Nonlinear Hall effect in Weyl semimetals induced by chiral anomaly
Rui-Hao Li, Olle G. Heinonen, Anton A. Burkov, Steven S.-L. Zhang
TL;DR
This paper predicts a nonlinear Hall effect in Weyl semimetals with tilted Weyl cones caused by chiral anomaly, independent of Berry curvature dipole, expanding understanding of nonlinear transport phenomena.
Contribution
It introduces a new nonlinear Hall effect mechanism in Weyl semimetals driven by tilt and chiral anomaly, distinct from Berry curvature dipole effects.
Findings
Nonlinear Hall conductivity is linear in electric and magnetic fields.
Effect depends critically on Weyl cone tilting.

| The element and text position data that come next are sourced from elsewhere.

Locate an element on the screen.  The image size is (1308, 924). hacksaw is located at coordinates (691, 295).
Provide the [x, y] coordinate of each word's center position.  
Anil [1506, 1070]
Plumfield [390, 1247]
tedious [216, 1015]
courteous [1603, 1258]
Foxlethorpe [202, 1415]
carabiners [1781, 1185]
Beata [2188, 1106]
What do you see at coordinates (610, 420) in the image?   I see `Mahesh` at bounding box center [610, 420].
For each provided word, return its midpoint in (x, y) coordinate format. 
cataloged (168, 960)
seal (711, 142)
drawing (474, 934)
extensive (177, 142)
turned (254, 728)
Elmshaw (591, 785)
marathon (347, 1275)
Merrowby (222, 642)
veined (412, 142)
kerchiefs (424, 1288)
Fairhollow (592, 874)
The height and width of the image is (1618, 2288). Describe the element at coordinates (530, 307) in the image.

Does not rely on Berry curvature dipole.
Abstract
We predict a nonlinear Hall effect in certain Weyl semimetals with broken inversion symmetry. When the energy dispersions about pairs of Weyl nodes are skewed -- the Weyl cones are "tilted" -- the concerted actions of the anomalous velocity and the chiral anomaly give rise to the nonlinear Hall effect. This Hall conductivity is linear in both electric and magnetic fields, and depends critically on the tilting of the Weyl cones. We also show that this effect does not rely on a finite Berry curvature dipole, in contrast to the intrinsic quantum nonlinear Hall effect that was recently observed in type-II Weyl semimetals.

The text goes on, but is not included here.